Fears that the quality assessment system would be handed over to Big Corporates were put to rest on Friday as HEFCE announced that the preferred bidder for four out of six of its contracts would be…drumroll please…the QAA. While Friday’s settlement looks on the face of it like a lot of spilled ink to achieve something very close to the status quo, in reality the quality assessment review has resulted in a reduced-scope QAA operating on a much shorter leash for less money, whether or not this was its intention. In other words, a victory for statutory powers.
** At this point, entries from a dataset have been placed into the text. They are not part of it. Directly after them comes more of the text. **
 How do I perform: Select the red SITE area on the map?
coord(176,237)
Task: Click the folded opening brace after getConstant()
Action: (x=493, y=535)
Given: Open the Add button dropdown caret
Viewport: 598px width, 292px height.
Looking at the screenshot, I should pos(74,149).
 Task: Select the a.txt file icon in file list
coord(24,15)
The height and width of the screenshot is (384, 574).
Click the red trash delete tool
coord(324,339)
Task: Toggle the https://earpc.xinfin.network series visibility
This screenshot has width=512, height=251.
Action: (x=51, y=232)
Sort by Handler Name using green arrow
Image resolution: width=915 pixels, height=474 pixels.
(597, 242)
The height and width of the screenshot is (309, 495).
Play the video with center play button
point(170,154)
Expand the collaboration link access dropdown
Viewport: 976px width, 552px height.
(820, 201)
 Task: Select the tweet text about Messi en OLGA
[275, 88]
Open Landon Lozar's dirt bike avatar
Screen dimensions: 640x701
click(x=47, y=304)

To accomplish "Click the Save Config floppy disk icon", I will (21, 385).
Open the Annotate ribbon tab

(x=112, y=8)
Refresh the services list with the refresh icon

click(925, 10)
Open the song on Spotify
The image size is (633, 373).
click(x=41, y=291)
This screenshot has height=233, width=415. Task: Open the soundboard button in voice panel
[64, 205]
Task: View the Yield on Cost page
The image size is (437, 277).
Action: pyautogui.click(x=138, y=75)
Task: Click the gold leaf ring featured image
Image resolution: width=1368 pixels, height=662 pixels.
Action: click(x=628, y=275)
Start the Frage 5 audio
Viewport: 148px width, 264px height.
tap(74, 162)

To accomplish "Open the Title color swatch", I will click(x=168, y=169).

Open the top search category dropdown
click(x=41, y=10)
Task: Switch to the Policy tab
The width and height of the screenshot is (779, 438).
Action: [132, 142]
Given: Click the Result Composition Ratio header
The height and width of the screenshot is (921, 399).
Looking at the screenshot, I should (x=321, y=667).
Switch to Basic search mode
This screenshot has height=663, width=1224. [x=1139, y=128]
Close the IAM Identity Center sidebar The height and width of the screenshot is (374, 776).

Which is why today’s expected announcement in the White Paper that the Secretary of State is to be empowered to designate the “quality body” is a big deal. When HEFCE insisted on pushing forward its review of quality assessment even as BIS announced the imminent development of the TEF, it turned itself into the problem, rather than sticking to its its traditional role as the purveyor of solutions. The sector found, somewhat belatedly, that it valued the independence of the QAA and was less than enthusiastic about the prospect of TEF and QA systems running in parallel. BIS’s intervention will be read as a vote of confidence in the QAA and a snub to HEFCE. That noise you hear is the sound of champagne corks popping at QAA in Gloucester, and the first of many stiff drinks being poured at HEFCE’s Stoke Gifford HQ.
But none of it – the creation of the Office for Students, the designation of the quality body – will happen until 2018. Until 2018 the statutory duty for quality assessment will remain with HEFCE as it goes through a complex and possibly painful transition, discharged by annual scrutiny of what was in the past one QAA contract and is now the various quality contracts, by the Strategic Advisory Committee with responsibility for regulation. There will need to be a decision about the handling of quality assessment in the interim, one that depends on the close cooperation of former combatants. The worst case scenario is surely a settlement that implements the current QA proposals on a two-year time horizon with yet another change in 2018, especially given that the workings of the TEF rely on an institutional inspection broadly comparable to the HE Review.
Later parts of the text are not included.